You are specifying "--dport" which is the destination port number. So, you are saying that your firewall should accept output packets coming from any port on your system just so long as they're going to TCP 4662, UDP 4665, or UDP 4672 ports at the destination. But many clients and almost all servers use different port numbers than those, so you won't be able to transmit to them. Even if a client keeps the default port configuration, the configured TCP port is only the one they use for incoming connections. Any connection attempt they make to you will have a different port number on their end, so these rules would prevent you from replying.
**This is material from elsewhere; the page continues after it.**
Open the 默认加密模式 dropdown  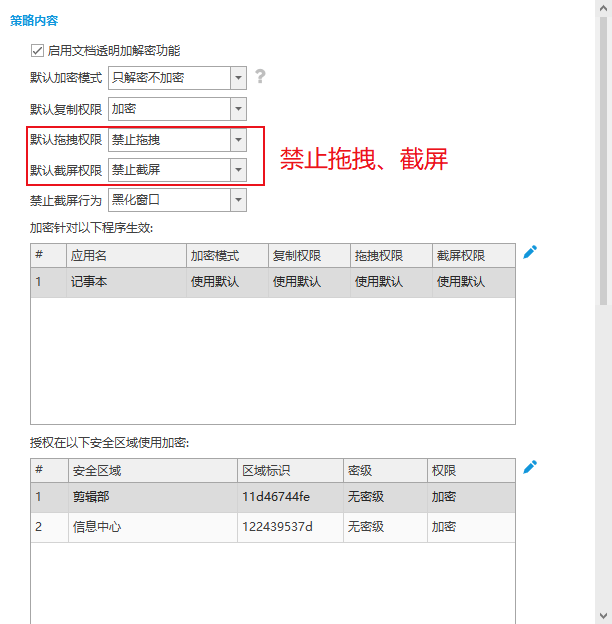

Did you maybe mean "--sport" for the source port number? That would change the rules so that your firewall would accept output packets to any destination port, but only if they originate from the specified ports on your system. That might make a little more sense, except it will limit your abilitiy to initiate TCP connections. For UDP, aMule sends from the same ports as it receives from, so the rule will allow aMule to send UDP to everyone. However, for TCP, aMule accepts connections on the port you configure (4662 by default) but it makes outgoing connections using an arbitrary port number. It can't use the same port number for accepting incoming connections as it uses to make outgoing connections.
So, I don't see a way to craft a rule which allows all aMule TCP communications in and out but disallows other programs from sending TCP packets out. I'm not an iptables expert by any means, so maybe somebody who's more familiar with it can correct me if I'm wrong. Maybe there's an extension to iptables which controls packets based on the originating program. I see in the
iptables documentation that there's a way to control packets based on the user ID of the originating program. If you set up a special user account on your system and run aMule from there, that would do what you want.